## TEXT BLOCK
The credit “deviates a lot from previous policies” that were much more prescriptive, Feldman said.

“It didn’t want the government to have a lot of oversay over what was going on, where the investment was going, the type of investments and things like that,” she said. “It offered uncapped tax incentives for private individual investors to invest unrealized capital gains. So this was the big innovation of OZs. It was taking the stock of unrealized capital gains that wealthy individuals, or even less wealthy individuals, had sitting, and they could roll it over into these funds that could then be invested in these opportunity zones. And there were a lot of tax breaks that came with that.”

READ MORE: 3 oil and gas investments that bring big tax savings

A ‘place-based’ strategy

The shifts that Lalla is calling for in the policy “could either be narrowing criteria for what qualifies as an opportunity zone or creating force multipliers that further incentivize investments in more places,” he said. In other words, investors may consider ideas for, say, semiconductor plants, workforce training facilities or data centers across the Midwest and in rural areas throughout the country rather than trying to build more luxury residential properties in New York and Los Angeles.

## THINGS TO DO
1: List every kind of project that the opportunity zones text names as an idea investors may consider.
2: Copy the opportunity zones text from "READ MORE: 3" to "and Los Angeles.", putting "South" in place of "Midwest".

## SUPPLIED MATERIAL

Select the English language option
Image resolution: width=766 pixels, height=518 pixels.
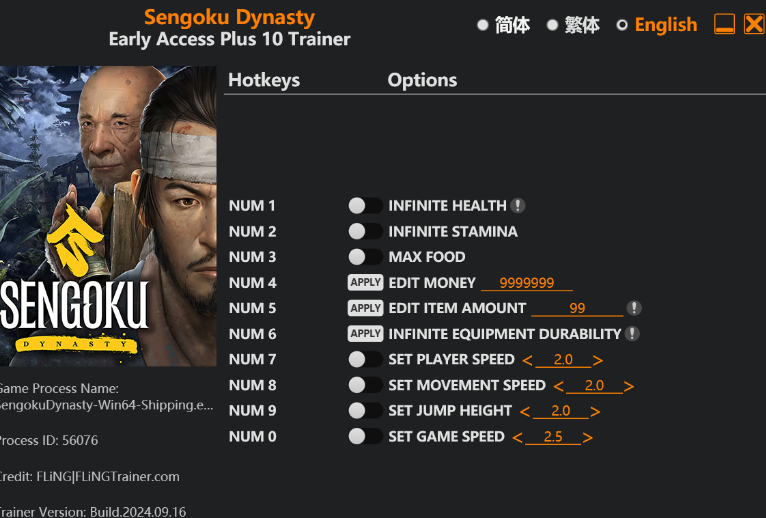[x=622, y=25]
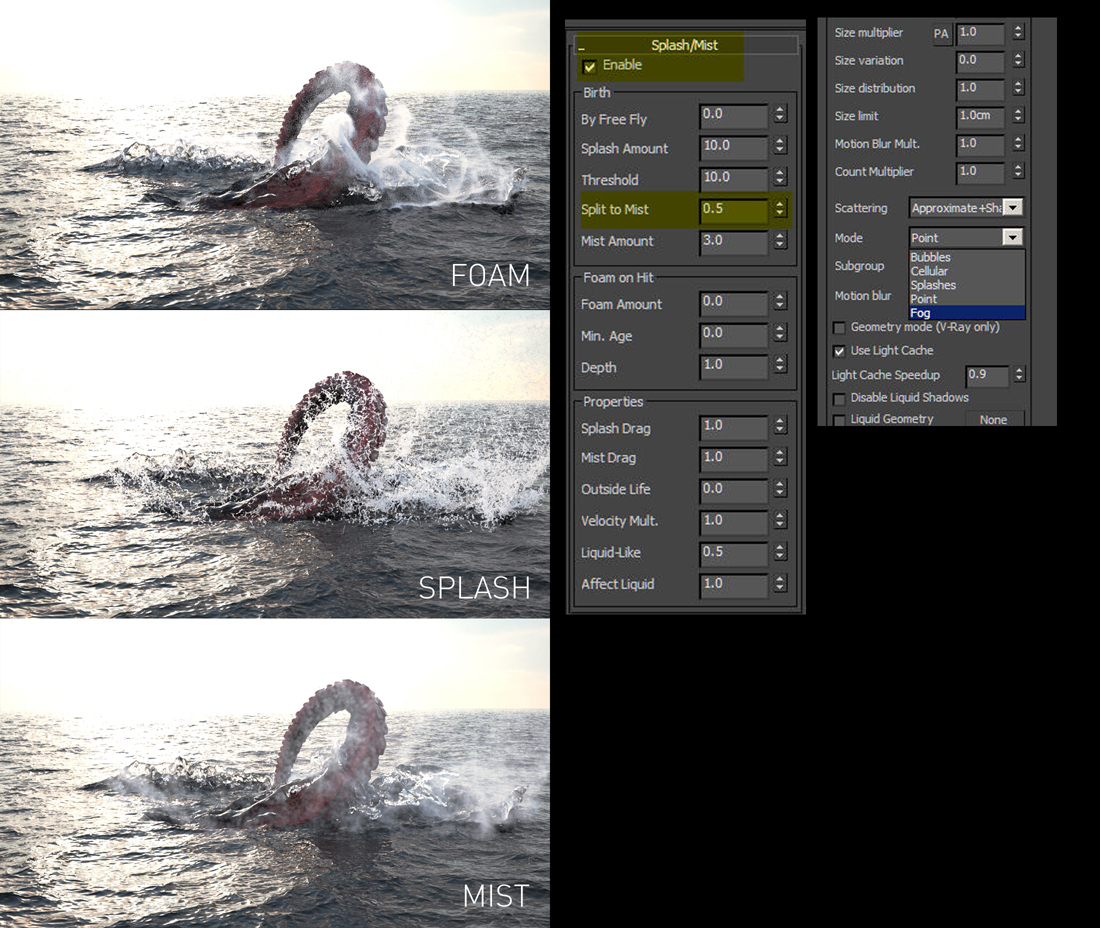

## SOLUTION SET
1: semiconductor plants, workforce training facilities, data centers

2:
READ MORE: 3 oil and gas investments that bring big tax savings

A ‘place-based’ strategy

The shifts that Lalla is calling for in the policy “could either be narrowing criteria for what qualifies as an opportunity zone or creating force multipliers that further incentivize investments in more places,” he said. In other words, investors may consider ideas for, say, semiconductor plants, workforce training facilities or data centers across the South and in rural areas throughout the country rather than trying to build more luxury residential properties in New York and Los Angeles.